> _Goals_:
1 > In the passage on security metrics, which two names are given as examples of the sale of exploits?
2 > Carry the passage on security metrics forward from its last sentence.

> _Supplied passage_:
————
Myth 3: We need absolute measurements

For some unfathomable reason, people often assume we need “absolute measures”—height in meters, weight in pounds, etc. This is nonsense!
If I line up the people in your department against a wall, I can easily tell who is tallest, with no rulers in sight. This yet again leads to an unnecessary bias in many measurement systems. In fact, relative values are often more useful than absolute scales, especially to drive improvement. Consider this for instance: “Tell me, on an (arbitrary) scale from one to ten, how security aware are the people in your department are? OK, I'll be back next month to ask you the same question!” We need not define the scale formally, as long as the person being asked (a) has his own mental model of the processes and (b) appreciates the need to improve them. We needn't even worry about minor variations in the scoring scale from month to month, as long as our objective of promoting improvement is met. Benchmarking and best practice transfer are good examples of this kind of thinking. “I don't expect us to be perfect, but I'd like us to be at least as good as standard X or company Y. [G Hinson]

While he writes from the view of an organisation trying to decide whether their security awareness program is yielding dividends, the core statements are applicable for organisations seeking to determine the efficacy of their software security program. I'm particularly drawn by two points: the first is that intangibles are as useful as concrete metrics, and the second is that absolute measurements aren't necessary, comparative ordering is sometimes enough.

Considering cost

It seems that one of the intangibles that currently published appsec metrics don't take into account, is cost to the attacker. No doubt behind each vulnerability's single impact rating are a multitude of factors that contribute, one of which may be something like "Complexity" or "Ease of Exploitation". However, measuring effort in this way is qualitative and only used as a component in the final rating. I'm suggesting that cost (interchangeable with effort) be incorporated into the base metric used when slicing datasets into views. This will allow you to understand the determination an attacker would require when facing one of your applications. Penetration testing companies are in a unique position to provide this estimate; a tester unleashed on an application project is time-bounded and throws their experience and knowledge at the app. At the end, one can start to estimate how much effort was required to produce the findings and, over time, gauge whether your testers are increasing their effort to find issues (stated differently, do they find fewer bugs in the same amount of time?). If these metrics don't move in the right direction, then one might conclude that your security practices are also not improving (providing material for decision making).

Measuring effort, or attacker cost, is not new to security but it's mostly done indirectly through the sale of exploits (e.g. iDefence, ZDI). Even here, effort is not directly related to the purchase price, which is also influenced by other factors such as the number of deployed targets etc. In any case, for custom applications that testers are mostly presented with, such public sources should be of little help (if your testers are submitting findings to ZDI, you have bigger problems). Every now and then, an exploit dev team will mention how long it took them to write an exploit for some weird Windows bug; these are always interesting data points, but are not specific enough for customers and the sample size is low.
————
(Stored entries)
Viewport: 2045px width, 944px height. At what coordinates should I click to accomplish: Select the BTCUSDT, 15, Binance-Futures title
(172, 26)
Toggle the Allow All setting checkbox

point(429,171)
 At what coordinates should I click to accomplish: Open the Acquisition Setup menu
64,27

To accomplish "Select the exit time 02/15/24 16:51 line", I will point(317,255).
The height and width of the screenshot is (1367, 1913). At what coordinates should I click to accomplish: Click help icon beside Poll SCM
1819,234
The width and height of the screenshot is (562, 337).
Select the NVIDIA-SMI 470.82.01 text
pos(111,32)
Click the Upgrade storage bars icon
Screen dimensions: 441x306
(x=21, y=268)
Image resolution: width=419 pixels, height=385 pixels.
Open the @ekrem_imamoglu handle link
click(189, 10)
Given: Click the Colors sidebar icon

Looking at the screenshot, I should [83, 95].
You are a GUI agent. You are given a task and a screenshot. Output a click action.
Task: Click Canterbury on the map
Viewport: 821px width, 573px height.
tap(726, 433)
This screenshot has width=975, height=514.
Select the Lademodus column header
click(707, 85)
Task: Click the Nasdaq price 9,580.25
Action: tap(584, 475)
————
> _Responses per task_:
1 > iDefence and ZDI.

2 >
Ideally, any measure of an attacker's cost can take into account both time and their exclusivity (or experience), however in practice this will be tough to gather from your testers. One could base it on their hourly rate, if your testing company differentiates between resources. In cases where they don't, or you're seeking to keep the metric simple, then another estimate for effort is the number of days spent on testing.

Returning to our sample companies, if the 5 vulnerabilities exposed in the Visigoth's each required, on average, a single day to find, while the Ostrogoth's 20 bugs average 5 days each, then the effort required by an attacker is minimised by choosing to target the Visigoths. In other words, one might argue that the Visigoths are more at risk than the Ostrogoths.

Metricload, take 1

In our first stab at incorporating effort, we selected an estimator of findings-per-day (or finding rate) to be the base metric against which the impact, classification, time-series and vertical attributes would be measured. From this, it's apparent that, subject to some minimum, the number of assessments performed is less important than the number of days worked. I don't yet have a way to answer what the minimum number of assessments should be, but it's clear that comparing two organisations where one has engaged with us 17 times and the other once, won't yield reliable results.

With this base metric, it's then possible to capture historical assessment data and provide both internal-looking metrics for an organisation as well as comparative metrics, if the testing company is also employed by your competitors. Internal metrics are the usual kinds (impact, classification, time-series), but the comparison option is very interesting. We're in the fortunate position of working with many top companies locally, and are able to compare competitors using this metric as a base. The actual ranking formulae is largely unimportant here. Naturally, data must be anonymised so as to protect names; one could provide the customer with their rank only. In this way, the customer has an independent notion of how their security activities rate against their peers without embarrassing the peers.

Inverting the findings-per-day metric provide the average number of days to find a particular class of vulnerability, or impact level. That is, if a client averages 0.7 High or Critical findings per testing day, then on average it takes us 1.4 days of testing to find an issue of great concern, which is an easy way of expressing the base metric.

What, me worry?

Without doubt, the findings-per-day estimator has drawbacks. For one, it doesn't take into consideration the tester's skill level (but this is also true of all appsec metrics published). This could be extended to include things like hourly rates, which indirectly measure skill. Also, the metric does not take into account functionality exposed by the site; if an organisation has only brochure-ware sites then it's unfair to compare them against transactional sites; this is mitigated at the time of analysis by comparing against peers rather than the entire sample group and also, to a degree, in the scoping of the project as a brochure-ware site would receive minimum testing time if scoped correctly.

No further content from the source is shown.